The Commission has allowed NBN Co to make payments for 20 years to SingTel Optus to transfer Optus’ High Fibre Cable (HFC) customers to the NBN and decommission parts of Optus’ HFC network.
It argued the benefits of the arrangement would be clear and quantifiable and would avoid the costs of Optus operating a HFC service that the NBN could provide and allow Optus HFC subscribers to migrate to the NBN at a lower cost.
But Professor Porter from the University's Alfred Deakin Research Institute said the decision was short sighted and political.
“Legislation can change,” he said.
“Just as legislation from government was anticipated as inhibiting competition, so new legislation from the next government could reverse the trend.
“Note for instance the 10 year plus NBN rollout, which could all be called into question within a year, following an election.

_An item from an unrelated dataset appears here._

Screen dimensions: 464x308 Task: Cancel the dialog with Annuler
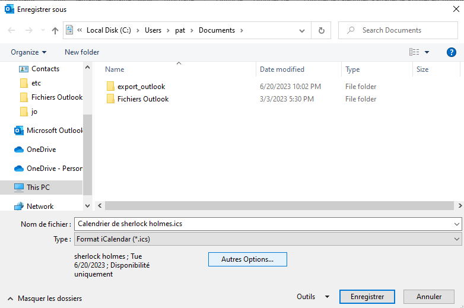[428, 297]
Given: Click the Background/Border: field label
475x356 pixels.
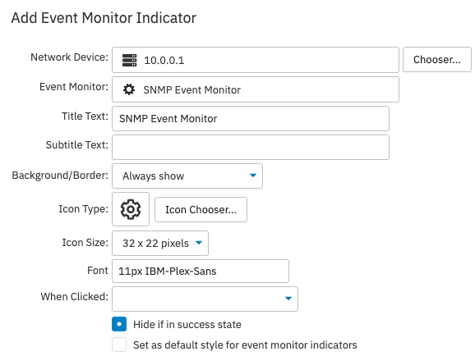Looking at the screenshot, I should pos(60,176).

“We need all assets allowing competition to be available, unless there is an overwhelming case the other way.”
Professor Porter said allowing assets to be used solely for all time for one purpose was deeply inconsistent with the charter of the ACCC.
“The heart of competition in information provision is competition, for instance allowing Telstra to use assets for the provision of pay TV but not allowing others to use it to provide broadband prevents competition,” he said.

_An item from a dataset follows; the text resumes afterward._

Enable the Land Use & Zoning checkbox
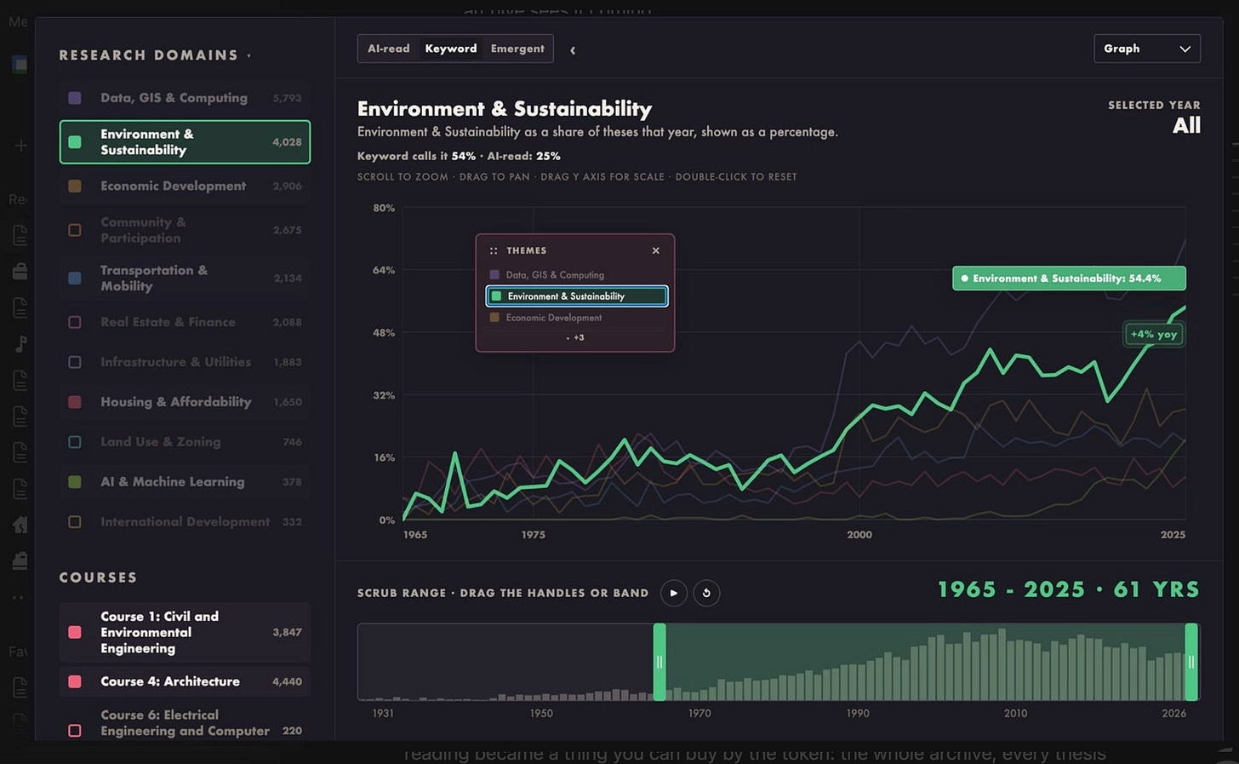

“There may be huge commercial scope to switch pay TV over to NBN fibre cable, but the people who will be paying for it will be those living in metropolitan areas who could or should be able to obtain cheaper services via the same cable.
“Rolling HFC clients over to the NBN early is not a priority nor a necessity, as experience in the United States and Europe and from Cisco has shown.”
Professor Porter called for an area by area tender of information assets - the mass of cable, copper and wireless options - and for maps of exactly where fibre and cable is in Australia to be made public.
“Allegedly these maps are kept secret on security grounds but these maps are key to ensuring effective competition,” he said.
“Tendering out information assets by area could slash broadband costs because the technologies aren’t overbuilding, but instead are complementing each other.
“This will allow packaging and linking together.
“The criteria for such a tender should be broadband speed, asset leasing or purchase cost.
“It should not be dictated by the technology used.
“With digital data, you don’t need grand central station - the NBN - to get data around, this is why some of the worst governed areas of the world still have fast broadband at consumer level.”
Professor Porter said relaxing the commercial imperative for the rollout, allowing the use of the Optus HFC and all tendered assets, as well as area-by area tenders would have made it easier and affordable for the NBN to prioritise remote, slow or dark areas of broadband service.
“They could skip my street and many others in metropolitan Australia who have HFC cable capable of getting to 500Mbps or even one gig,” he said.
“Yes the HFC model requires investment as cable broadband and usage expands, but that is properly a commercial matter, where the NBN will and should experience competitive tension.”